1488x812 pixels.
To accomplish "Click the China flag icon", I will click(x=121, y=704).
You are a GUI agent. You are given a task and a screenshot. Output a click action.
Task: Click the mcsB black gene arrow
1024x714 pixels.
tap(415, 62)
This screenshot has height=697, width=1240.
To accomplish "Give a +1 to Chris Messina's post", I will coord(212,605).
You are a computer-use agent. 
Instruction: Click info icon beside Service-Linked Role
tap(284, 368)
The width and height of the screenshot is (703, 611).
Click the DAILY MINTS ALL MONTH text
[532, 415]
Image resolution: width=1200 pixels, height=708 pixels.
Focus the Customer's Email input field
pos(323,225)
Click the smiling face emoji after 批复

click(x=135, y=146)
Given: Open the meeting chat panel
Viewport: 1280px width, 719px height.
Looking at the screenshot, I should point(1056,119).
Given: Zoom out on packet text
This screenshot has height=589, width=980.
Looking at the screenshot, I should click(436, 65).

» **REQUIRED WORK**:
Restate the tail of the listing word for word, beginning at the line containing "1024x714 pixels.".

» **TASK OUTPUT**:
1024x714 pixels.
tap(415, 62)
This screenshot has height=697, width=1240.
To accomplish "Give a +1 to Chris Messina's post", I will coord(212,605).
You are a computer-use agent. 
Instruction: Click info icon beside Service-Linked Role
tap(284, 368)
The width and height of the screenshot is (703, 611).
Click the DAILY MINTS ALL MONTH text
[532, 415]
Image resolution: width=1200 pixels, height=708 pixels.
Focus the Customer's Email input field
pos(323,225)
Click the smiling face emoji after 批复

click(x=135, y=146)
Given: Open the meeting chat panel
Viewport: 1280px width, 719px height.
Looking at the screenshot, I should point(1056,119).
Given: Zoom out on packet text
This screenshot has height=589, width=980.
Looking at the screenshot, I should click(436, 65).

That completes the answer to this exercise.